[start Records shown]

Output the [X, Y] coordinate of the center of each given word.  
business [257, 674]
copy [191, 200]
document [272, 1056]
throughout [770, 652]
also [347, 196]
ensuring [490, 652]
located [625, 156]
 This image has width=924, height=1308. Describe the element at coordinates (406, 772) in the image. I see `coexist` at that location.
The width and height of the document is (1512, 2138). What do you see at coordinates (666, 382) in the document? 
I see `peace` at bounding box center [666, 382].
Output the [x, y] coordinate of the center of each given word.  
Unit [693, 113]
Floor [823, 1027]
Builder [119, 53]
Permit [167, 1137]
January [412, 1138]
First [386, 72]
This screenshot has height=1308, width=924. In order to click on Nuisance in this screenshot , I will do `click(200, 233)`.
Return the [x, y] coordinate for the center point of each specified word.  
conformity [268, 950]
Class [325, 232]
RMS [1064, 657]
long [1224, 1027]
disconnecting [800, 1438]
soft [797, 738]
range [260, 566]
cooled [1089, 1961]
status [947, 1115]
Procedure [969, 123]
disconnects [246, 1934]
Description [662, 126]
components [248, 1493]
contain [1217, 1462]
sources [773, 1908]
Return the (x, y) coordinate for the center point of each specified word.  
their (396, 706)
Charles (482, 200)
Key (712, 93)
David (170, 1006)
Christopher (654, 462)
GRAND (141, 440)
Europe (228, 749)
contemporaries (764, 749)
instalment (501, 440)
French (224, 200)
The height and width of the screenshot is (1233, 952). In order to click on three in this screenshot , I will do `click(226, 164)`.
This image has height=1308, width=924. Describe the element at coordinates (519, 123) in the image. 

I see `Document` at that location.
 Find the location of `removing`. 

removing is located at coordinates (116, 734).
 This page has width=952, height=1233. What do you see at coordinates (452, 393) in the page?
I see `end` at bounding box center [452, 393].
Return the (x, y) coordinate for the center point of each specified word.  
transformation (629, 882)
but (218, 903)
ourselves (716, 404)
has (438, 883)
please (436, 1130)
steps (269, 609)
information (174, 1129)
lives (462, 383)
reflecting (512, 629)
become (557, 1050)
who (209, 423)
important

[end Records shown]

What to produce: Please write out everything from the start of the records down to the line containing "This image has width=924, height=1308.", both ends included.

Exercise response:
Output the [X, Y] coordinate of the center of each given word.  
business [257, 674]
copy [191, 200]
document [272, 1056]
throughout [770, 652]
also [347, 196]
ensuring [490, 652]
located [625, 156]
 This image has width=924, height=1308. Describe the element at coordinates (406, 772) in the image. I see `coexist` at that location.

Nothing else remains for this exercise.